Sure enough, there was the professor's signature attached to the letter!
He and the others are upset that Boehner's budget does not support the Democrats' agenda for social programs.
Here's the part that really gets me: The dozens of signatories sternly urge that Boehner obey the Church's Magisterium (yes, they actually invoke the Magisterium!) on what amounts to an issue of prudential judgement. The Church gives us freedom to disagree on policy issues and how best to help the poor, and yet the signatories (purposely?) mislead Catholics into thinking that supporting liberal social programs at the federal level is mandated by the Pope!
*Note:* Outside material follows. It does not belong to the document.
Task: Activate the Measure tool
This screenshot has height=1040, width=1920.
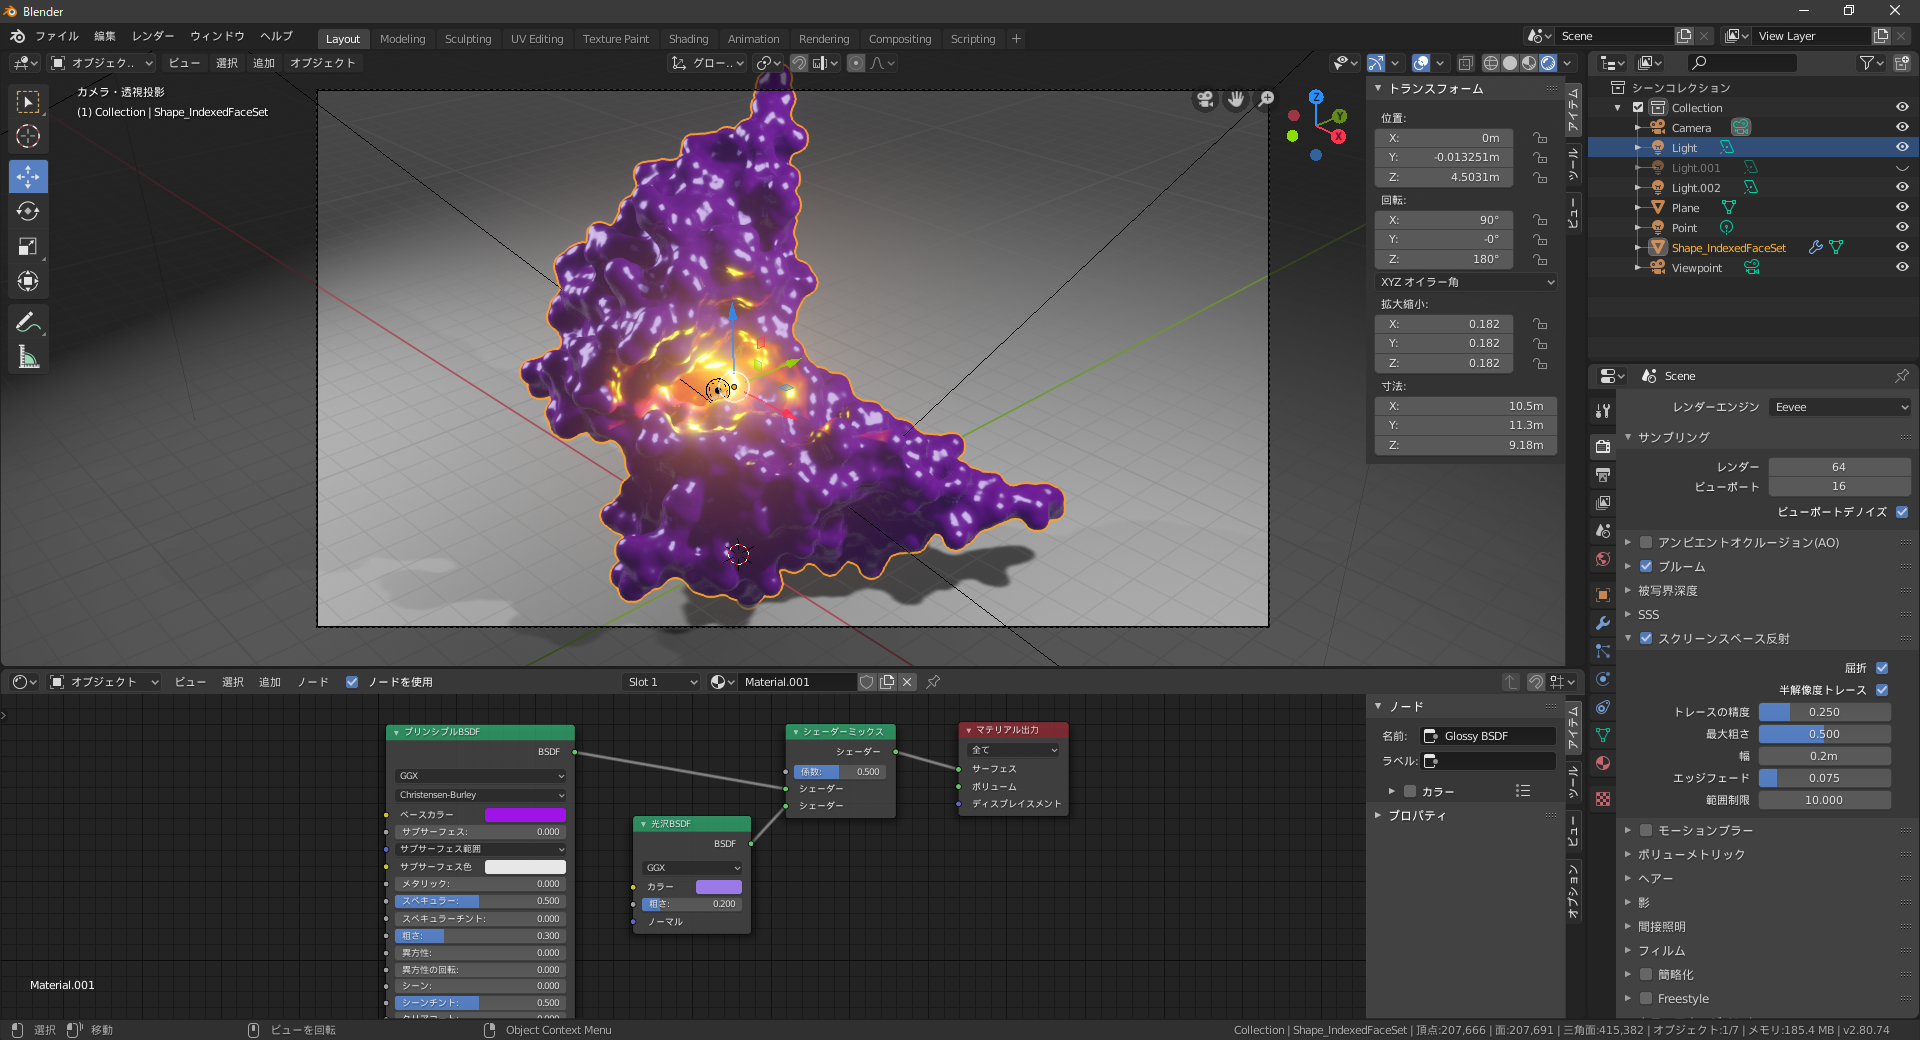Action: click(28, 357)
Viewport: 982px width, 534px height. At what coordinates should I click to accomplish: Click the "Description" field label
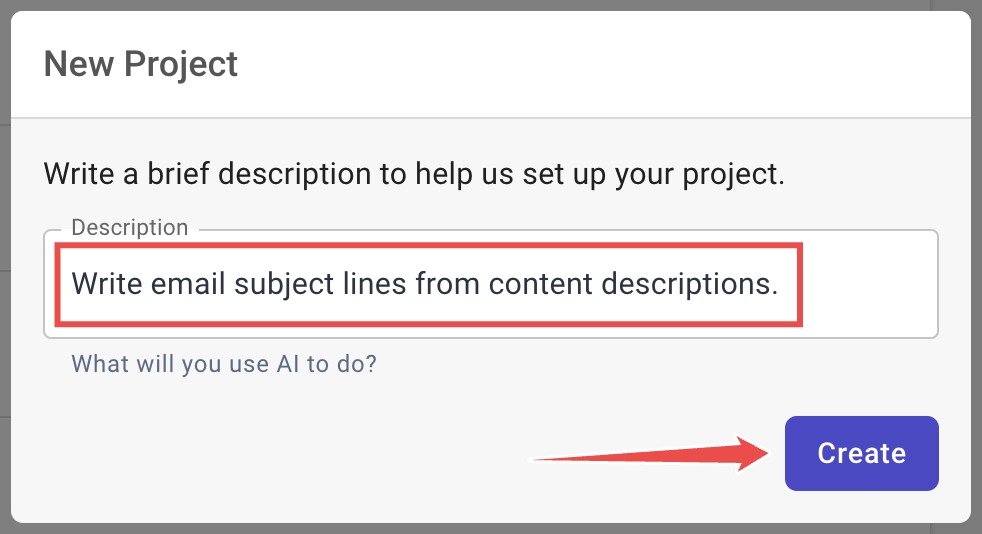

To assert that Boehner or anyone must support leftist fiscal policy or else be in defiance of Church teaching is all kinds of crazy. Not to mention that most of these professors (I would be willing to bet money) have never invoked the Church's Magisterium to demand obedience on any of the non-negotiable life issues, nor have they openly chastised leftist Catholic darlings Nancy Pelosi or Joe Biden, who openly defy their Faith on those non-negotiables.
The professors (and all Catholics) are certainly free to disagree with Speaker Boehner's policy and budget votes, but they have no right to fraudulently elevate issues of prudential judgment to the level of Church doctrine!
Normally it would be a joy to see these august Catholic academics finally demanding obedience to the Magisterium of the Church -- if that demand were not in the service of distorting what the Church actually teaches, while ignoring or defying the truly binding teachings of our Church. As it stands, the whole thing smacks of hypocrisy and intellectual dishonesty.
Fr. Robert Sirico has a good analysis of the problem here.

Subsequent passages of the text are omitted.